Community-Based Participatory Research

Community-based participatory research (CBPR) is a collaborative approach to developing replicable models for understanding health and disease determinants, and supporting mechanisms for promoting healthier lives for individuals, families, neighborhoods, and communities. Using CBPR principles, the Community Medicine Unit has developed collaborative relationships based on trust for better understanding the true causes of disease and developing means for eliminating disease causality in communities of need. Examples of this research are:

Homelessness: Union Gospel Mission, Center of Hope Shelter for Women and Children (2009-Present)

The Center of Hope (COH) provides shelter for approximately 1,800 women and children each year. About 30 percent of those sheltered are children under the age of 12. The typical length of stay is less than 90 days, while about 15-20 percent of the women join a long-term rehabilitation program that can extend their stay up to two years. The COH operates a small clinic that addresses acute illnesses for all of the residents. Children receive special attention through well child exams and vaccinations so that they may attend the day care located within the shelter. The most common problems encountered in this clinic are diabetes, hypertension, and infectious diseases.

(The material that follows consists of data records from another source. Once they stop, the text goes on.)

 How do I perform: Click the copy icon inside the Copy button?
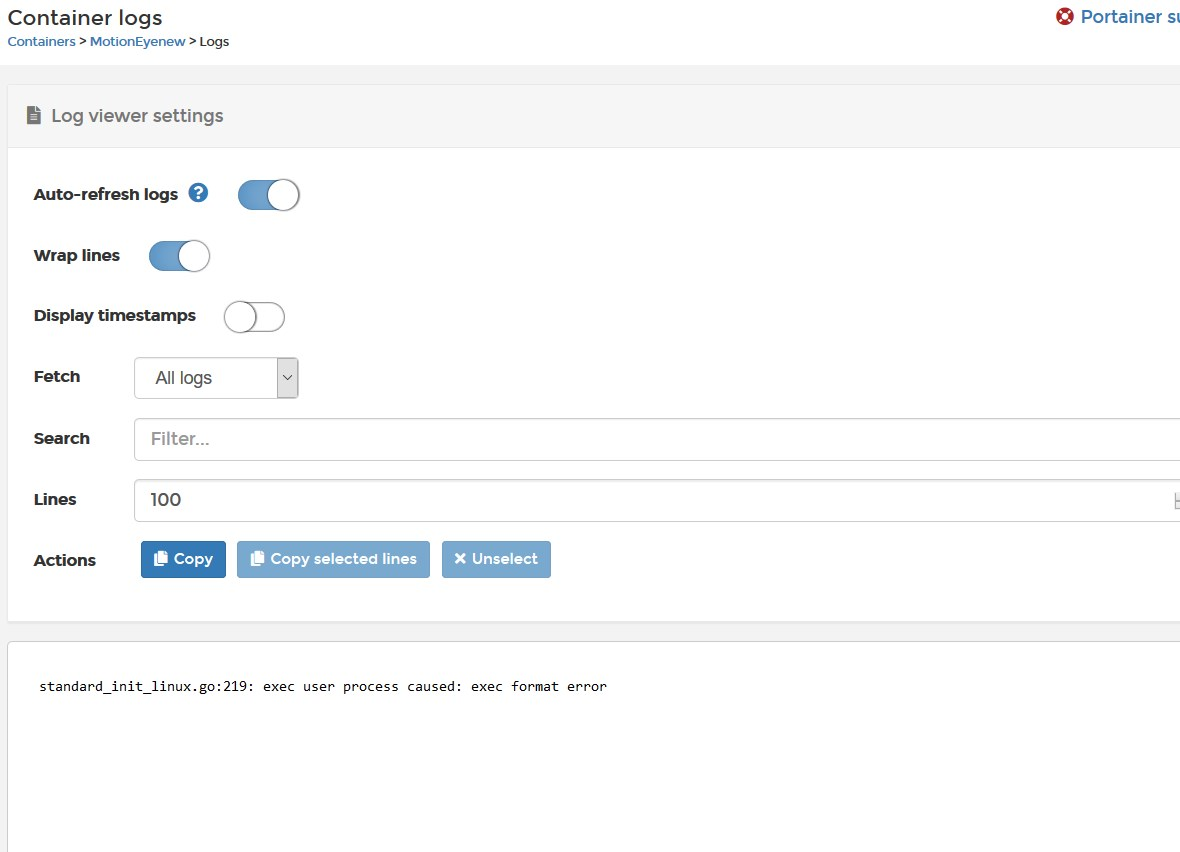coord(162,559)
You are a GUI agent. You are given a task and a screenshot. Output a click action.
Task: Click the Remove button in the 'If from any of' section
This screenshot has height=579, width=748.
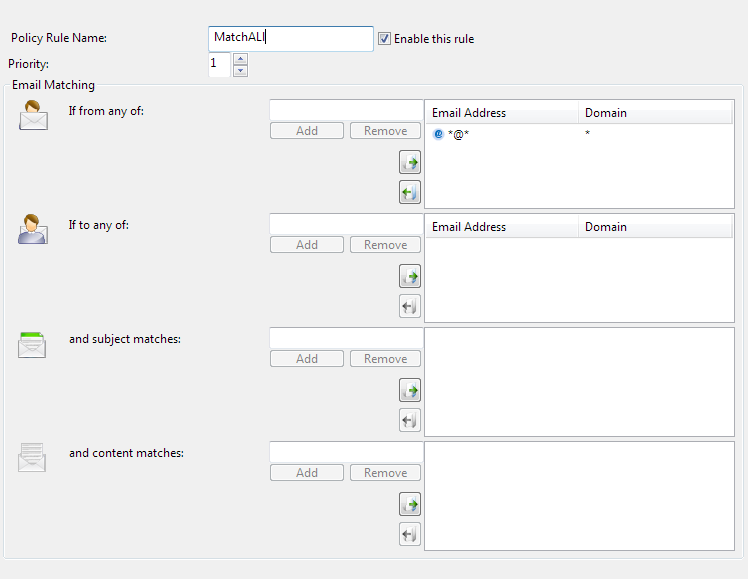click(x=385, y=131)
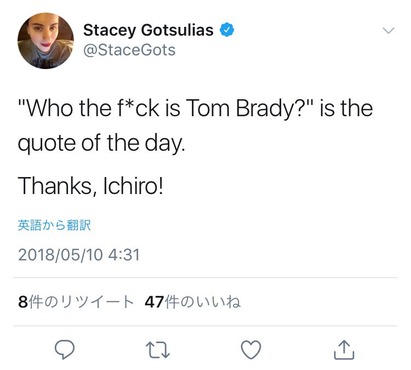Open the share tray icon

pos(344,350)
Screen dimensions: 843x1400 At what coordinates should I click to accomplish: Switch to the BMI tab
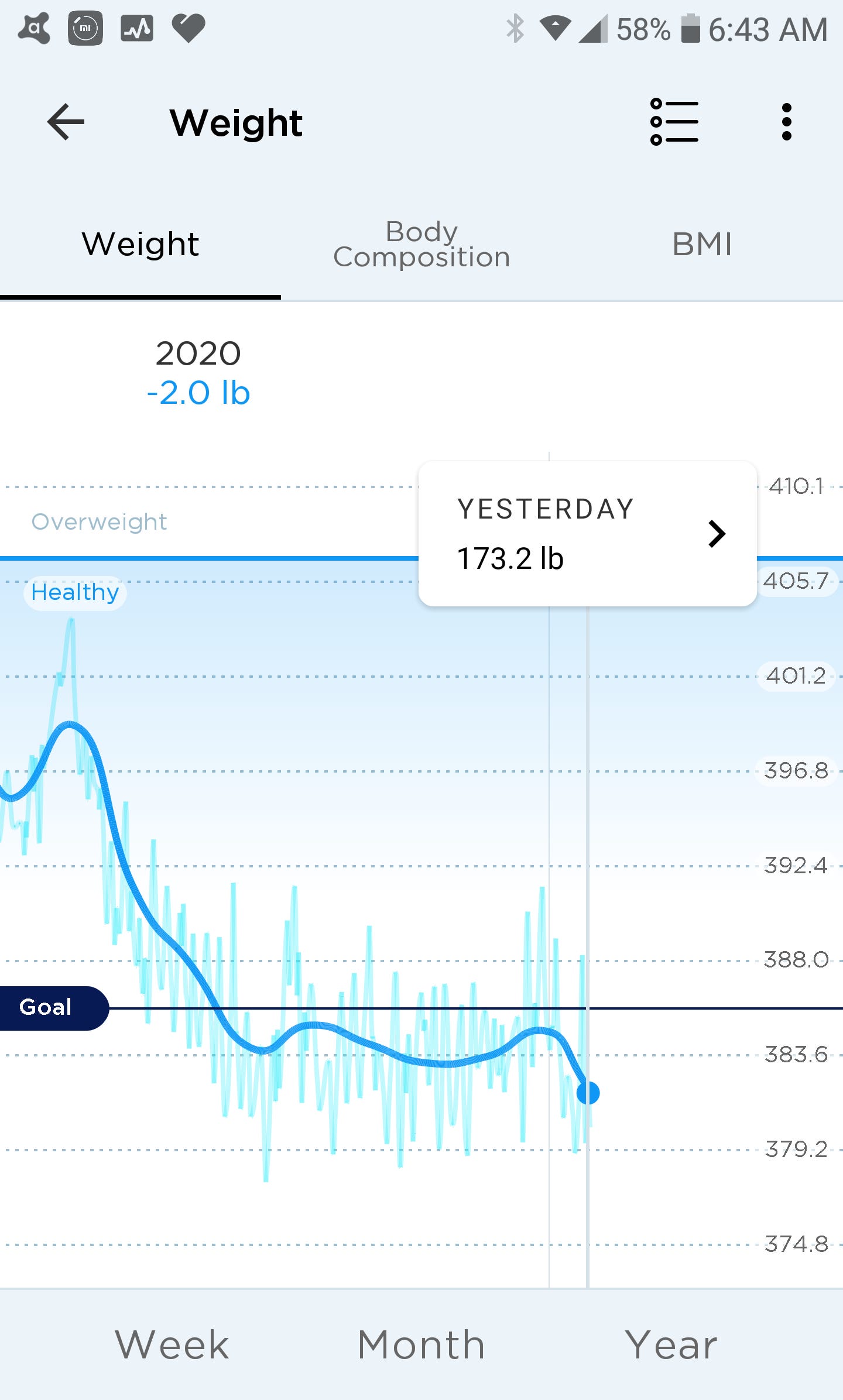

Medical students and Family Medicine residents have the opportunity to experience health care in a homeless shelter for women and children, assist in locating resources for a homeless population, provide health promotion and disease prevention that addresses the needs of a homeless population, and connect homeless women and children to a medical home. Two projects conducted by students at the Center of Hope include: 1) Vaccinations for homeless and high-risk children via the Center of Hope and 2) a needs assessment.

Assessing the Needs of Women and Their Children at a Homeless Shelter in Dallas, TX (2010)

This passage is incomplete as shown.